BI Consumers are More Than Analysts and Managers

Today’s BI information is valuable to more than a handful of analysts. Information across all reaches of the enterprise is needed. Data Mesh will facilitate the onboarding of those previously neglected domains. But with more integrated BI comes more BI consumers. With Kyvos’ pre-aggregated OLAP, the preservation of compute could be used to facilitate higher concurrency of the growing number of BI consumers.

Capturing the BI Insights of Thousands of BI Consumers

When BI consumers view a BI query through visualization features of tools such as Tableau and Power BI, there are well-known characteristics of those visualizations that they look for. Those characteristics are insights they can use towards making better decisions. Those insights, whether noticed or not-noticed by an analyst could be saved in a centralized Insight Space Graph.

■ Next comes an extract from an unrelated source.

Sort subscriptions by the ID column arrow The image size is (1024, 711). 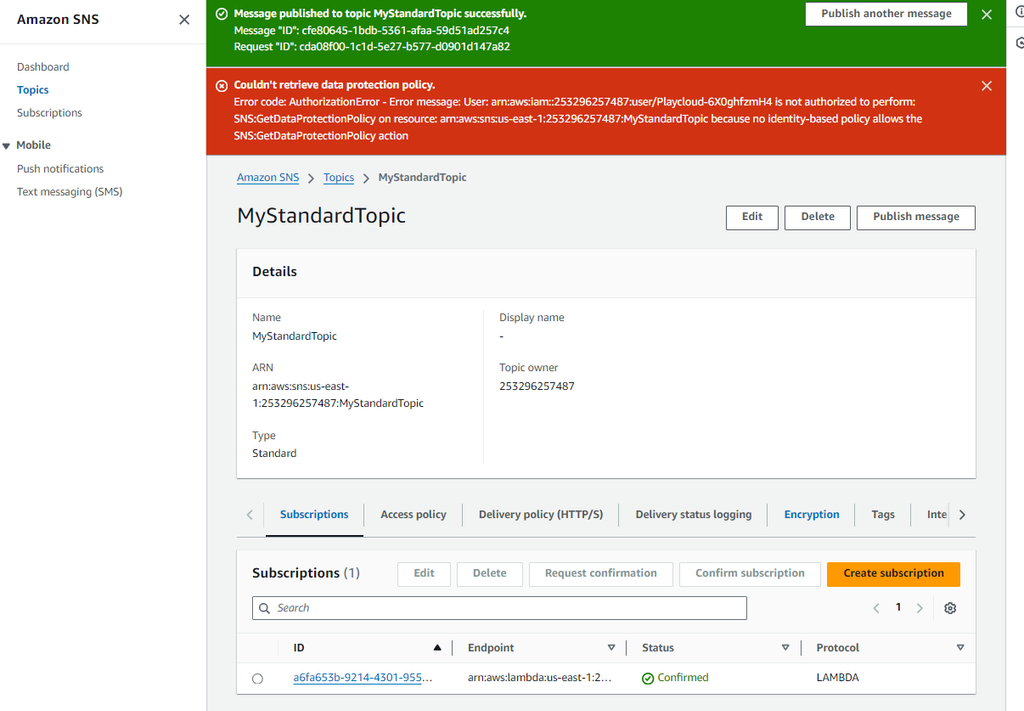(x=436, y=647)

Those insights can be passively captured from the normal activity of thousands of BI users across all corners of the enterprise. All BI consumers would benefit from those insights collected in that diversely distributed manner. The Insight Space Graph is itself a cache—a cache of insights in turn built from a cache of pre-aggregated OLAP data.

The creation of a centralized insight database is the subject of my book, Enterprise Intelligence. Enterprise Intelligence is available at Technics Publications and Amazon. If you purchase the book from the Technics Publications site, use the coupon code TP25 for a 25% discount off most items (as of July 10, 2024).

Booming AI Demands on Electricity

Finally, with AI and IoT promises to surge data volume in orders of magnitude over the coming few years, there is already the awareness of questioning where the required electricity will come from. Like any other resource, conversation of resources is always a good practice. This goes for all other data center components prone to shortages, such as GPUs. Building all these data centers and consuming more energy in an environment already pushing its limits kind of reminds me of the wanton California Gold Rush practice of hydraulic mining.